[PATCH 3 of 6] dirstate: read from `.pending` file under HG_PENDING mode

FUJIWARA Katsunori foozy at lares.dti.ne.jp
Tue May 26 13:14:56 CDT 2015


At Sun, 24 May 2015 14:16:21 -0700,
Pierre-Yves David wrote:
> 
> On 05/23/2015 03:08 PM, FUJIWARA Katsunori wrote:
> >
> > At Fri, 22 May 2015 11:57:50 -0500,
> > Pierre-Yves David wrote:
> >>
> >> On 05/22/2015 11:34 AM, FUJIWARA Katsunori wrote:
> >>>
> >>> At Thu, 21 May 2015 16:59:47 -0500,
> >>> Pierre-Yves David wrote:
> >>>>
> >>>> On 05/19/2015 11:42 AM, FUJIWARA Katsunori wrote:

(snip)

> >>> I chose `addpending()` instead of `addfilegenerator()` to write
> >>> dirstate pending file out, because assumption below of the latter
> >>> seems not suitable for dirstate characteristic:
> >>>
> >>>     - changes will be written out at successful `transaction.close()`
> >>>     - pending file will be discarded at transaction failure
> >>>
> >>> As described in patch #4 of this series, dirstate changes should be
> >>> written out (at releasing wlock) regardless of outcome of transaction
> >>> in almost all cases.
> >>
> >> This assumption are a surprise to me. Can you explain why we do not want
> >> change to the dirstate that at "done withing a transaction" to be
> >> rollbacked during that transaction.
> >>
> >> Practical example will probably help to transfer your knowledge in my
> >> direction :)
> >
> > I categorized cases below:
> >
> >   1. changing dirstate inside transaction:
> >
> >      - qpush
> >      - amend
> >      - import
> >        now, dirstate changes inside transaction are explicitly
> >        discarded at failure by `dirstateguard`
> >
> >        => OK, we can use `addfilegenerator()` in this case !
> >
> >      - transplant
> >      - unshelve
> >        dirstate is always written out at releasing wlock, and:
> >
> >        - for InterventionRequired or TransplantError, transaction is
> >          manually `close`-ed
> >        - for other exceptions, transaction is rollback-ed
> >
> >        => Can we omit writing dirstate changes out at failure (= the
> >           latter above) in this case ?
> >
> >           IMHO, probably "yes", because current dirstate parents
> >           already become "unknown" by rollback-ing changelog.
> 
> Okay! Sounds like:
> 
> - We agree on using addfilegenerator in these cases.
> - This cases are defined by "dirstate change happen inside transaction.
> 
> What exactly define "dirstate change"? Call to write? opening a dirstate 
> guard? There is some stuff in (2) that makes me doubt of the second 
> point (how easy defined they are)
>
> >   2. changing dirstate inside wlock, but outside (= before) transaction:
> 
> If the dirstate change happen -before- the transaction. Why is it now 
> written out before the transaction is open and why would we want to 
> rollback such change if it is still valid (since it point to stuff 
> outside the transaction?)
>
> Are we writing the dirstate at wlock release only? And if so, why? Is it 
> a general principle as an attempt to prevent it to be visible while 
> pointing to in-transaction content (addressed but (1) then). Is it an 
> attempt to avoid issue related to transaction rollback? (also addressed 
> by (1) ?).

I don't have strong insistence on avoiding dirstate being written out
itself.

I've just thought that let's keep current delaying dirstate being
written out until release of wlock, if it is intentional (e.g for
performance reason in large working directory and so on).
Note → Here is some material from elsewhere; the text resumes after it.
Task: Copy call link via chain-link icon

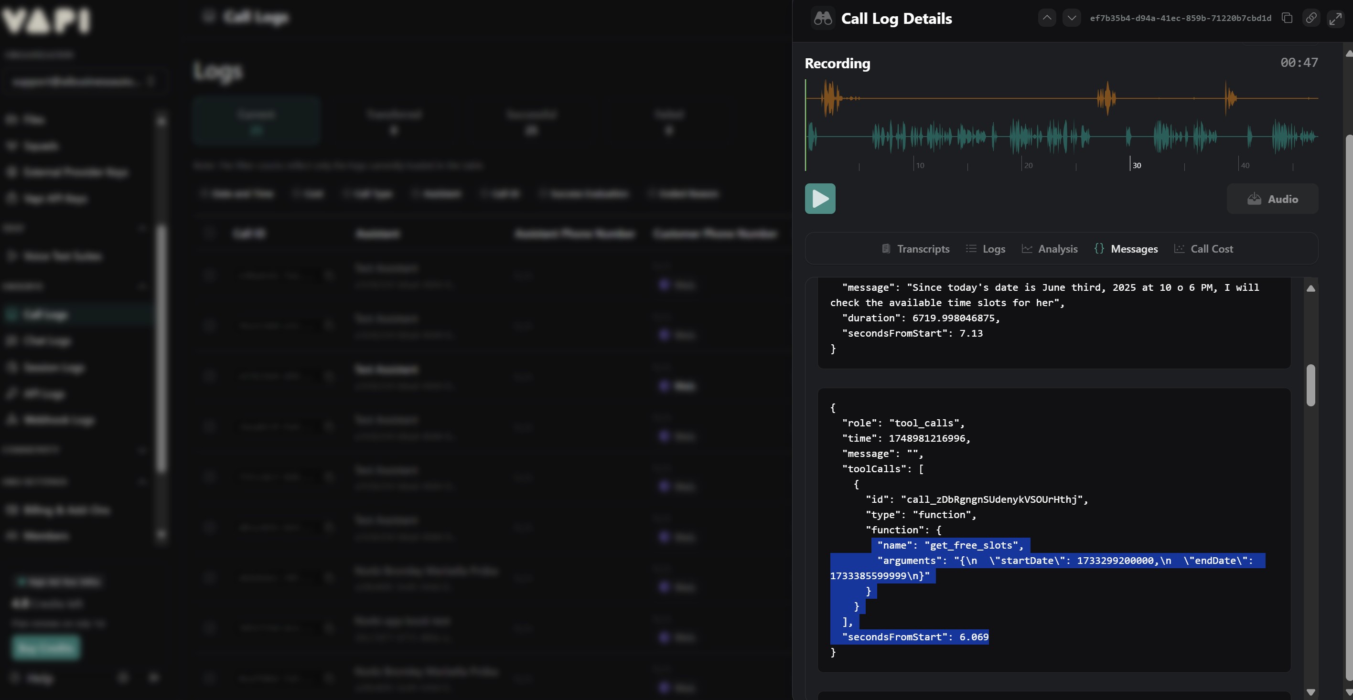Action: (1311, 18)
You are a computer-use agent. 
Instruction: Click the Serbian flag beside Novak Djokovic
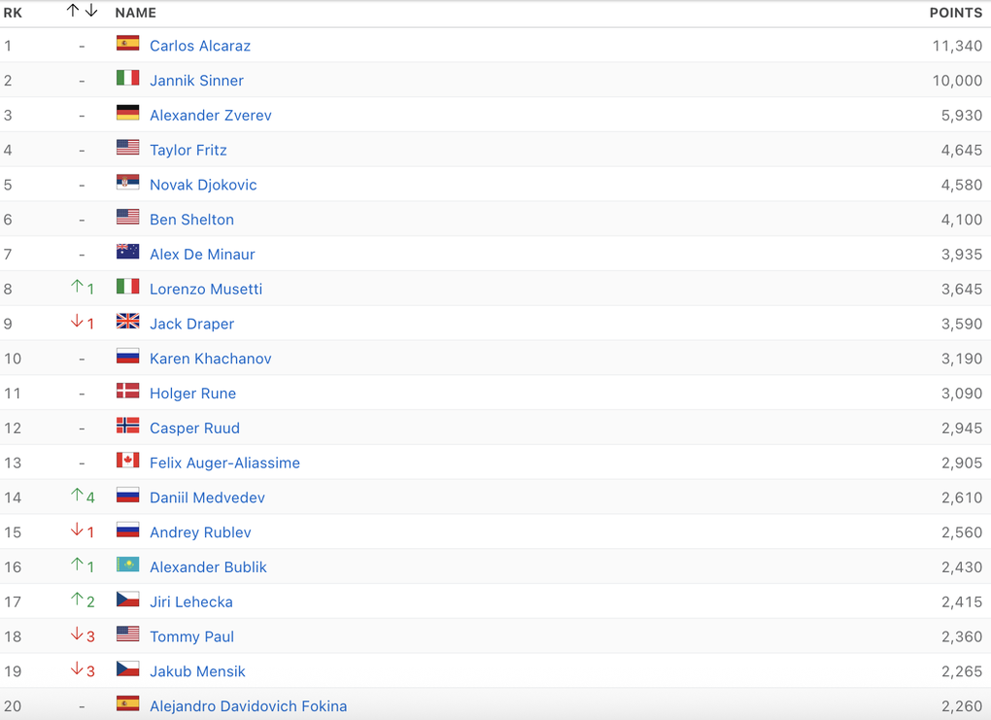(x=127, y=183)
> I feel like that if the dirstate is still valid after an operation 
> fails, it is the responsibility of the command logic to restore it to a 
> previous state if necessary.
> 
> If I missed any case where it make sense (in absolute, not as currently 
> implemented) to wait for wlock release before writing, please details.
> 
> >      => We should keep changes regardless of outcome of transaction in
> >         this case for subsequent operations, like `--continue` or so
> >
> >         (e.g. `repo.commit()` may fail for pretxncommit hook detecting
> >         violation of team specific rules)
> >
> >         This means that changes held in `.pending` are still needed
> >         even if transaction is rollback-ed.
> >
> >      - backout
> >      - graft
> >      - histedit
> >      - rebase (*1)
> >
> >        (*1) Strictly speaking, `dirstateguard` saves changes before
> >             `repo.commit()`, so we can use `addfilegenerator()` for
> >             rebase. But let's forget this to make the problem simple :-)
> 
> I'm a bit confused here. These operation likely do multiple dirstate 
> modification.
> 
> Let's look at my expectation for graft:
> 
>    graft():
>      for each revs:
>        merge():
>          dirstate.change('all new file and content') #1
>          if conflict:
>            dirstate.write()
>            raise InterventionRequired → exit
>        docommit():
>          tr:
>            node = createcommit()
>            dirstate.update(node) #2
>
> Is the first one really outside its a transaction or is graft wrapping 
> all whole iteration of the loop in its own transaction
> The second one seems to fall in (case 1).
> 
> Let's not look at my expectation for rebase:
> 
>    rebase():
>      update(destination):
>        dirstate.update(destination) #1
>      for each revs:
>        merge():
>          dirstate.change('all new file and content') #2
>          if conflict:
>            dirstate.write()
>            raise InterventionRequired → exit
>        docommit():
>          tr:
>            node = createcommit()
>            dirstate.update(node) #3
> 
> The first one must obviously be preserved. It will be rolled back by `hg 
> rebase --abort` if needed.
> #2 and #3 are similar to graft.
> 
> (at this point, you likely explain me that I know nothing about how 
> dirstate works :-) )

You're right, and I'm not :-<

My implementation can't treat failure around `dirstate.update()` (=
`committablectx.markcommitted()`) at #3 for rebase correctly.

   rebase():
     update(destination):
       dirstate.update(destination) #1
     for each revs:
       merge():
         dirstate.change('all new file and content') #2
         if conflict:
           dirstate.write()
           raise InterventionRequired → exit
       docommit():
         tr:
           node = createcommit()
           hook('pretxncommit') <<<<
           dirstate.update(node) #3
           hook('pretxnclose') <<<< 

To make `--continue` work as expected:

  - dirstate should be kept, if transaction is aborted at (or before)
    pretxncommit hook above

  - changing at #3 above should be discarded, if transaction is
    aborted at (or after) pretxnclose hook above

Then, let me categorize cases again. "touching file status" and
"updating to new parents" below are corresponded to #2 and #3 in
rebase.

(strictly speaking, #3 for rebase implies also "touching file status",
but its main purpose should be "updating to new parents")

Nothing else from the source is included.